Add in upgrades and frills as space and dollars permit:

  • Different pieces of equipment from each category will help vary routines.
  • Wall-mounted mirrors aid in checking positioning.
  • A wall-mounted TV, if there isn’t one built into equipment or the home owner doesn’t have a workout buddy.
  • Exercise apps can be downloaded onto iPhones and some Android platforms to provide workouts such as Life Fitness’s LFconnect, which syncs with specific Life Fitness cardio equipment to provide preset workouts and track results.
  • Heart-rate monitors allow home owners to keep tabs on exertion levels.
  • Occasional or regular sessions with a certified trainer will help improve skills and accountability.
  • Wood and cork floors and skid-proof and electrostatic mats stay cleaner and won’t absorb sweat as much as carpeting does, while padding can add bounce and cut noise transfer.
  • A bathroom, or at least a shower close by, is a big bonus.
  • A tack board with photos and sayings will serve as greater inspiration and motivation.

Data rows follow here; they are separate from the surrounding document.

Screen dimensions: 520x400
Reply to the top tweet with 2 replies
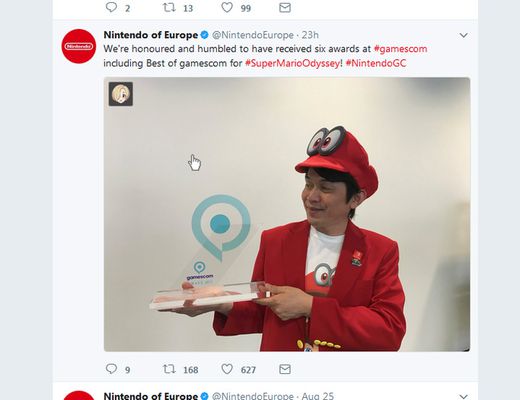pyautogui.click(x=111, y=7)
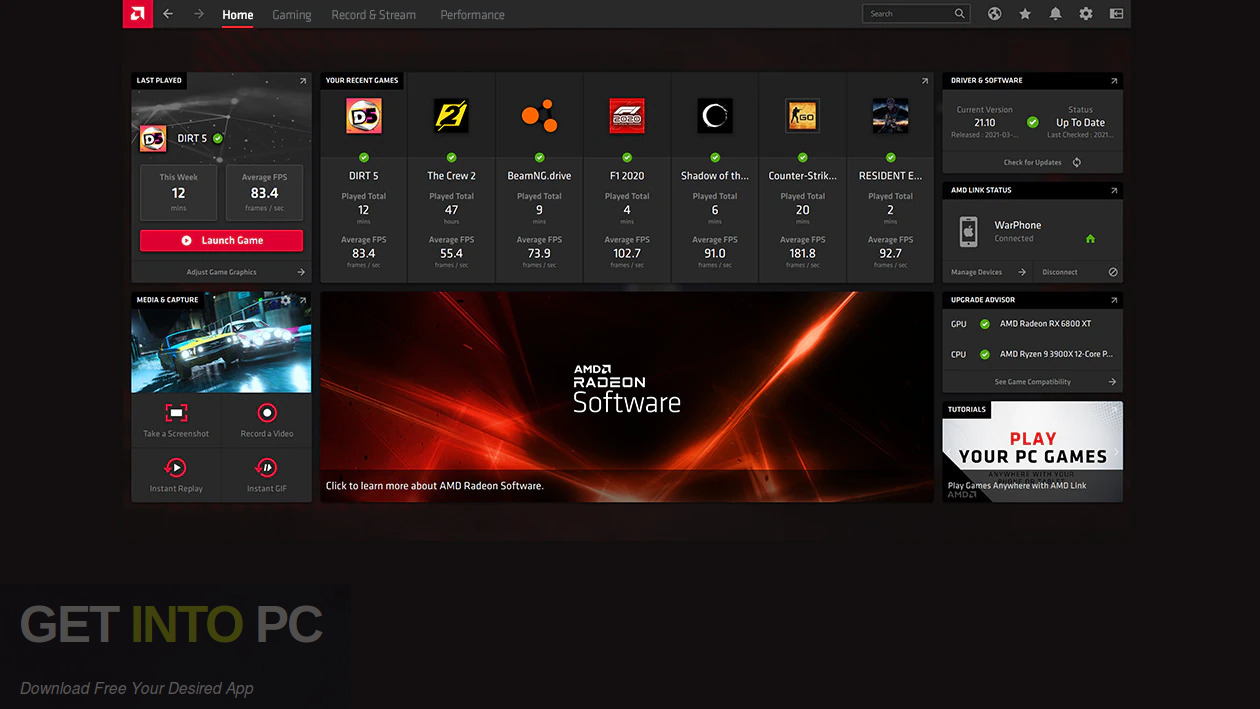Open the web browser globe icon

[994, 14]
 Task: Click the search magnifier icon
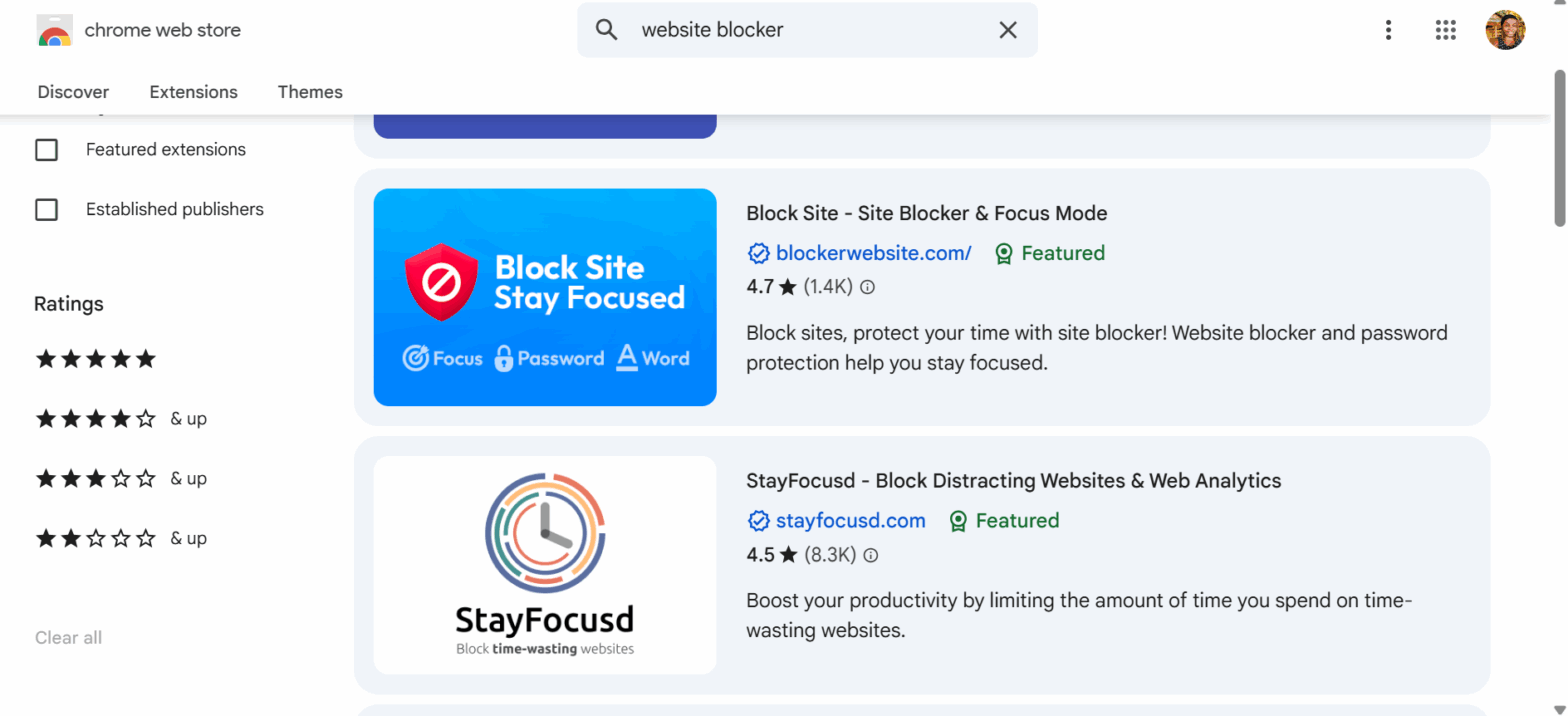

Remind home owners not to forget to…

  • Invest in footwear that’s safe rather than just trendy and decorative, says Kluegl.
  • Buy the best equipment in their budget. Specialty sports stores with knowledgeable salespeople are a good place to start, says Neporent.
  • Check that any workout area on a second or third story can support the weight of heavy equipment.
  • Be sure the room or area offers sufficient head room—at least 7’8”—and the higher the better, says Rothman.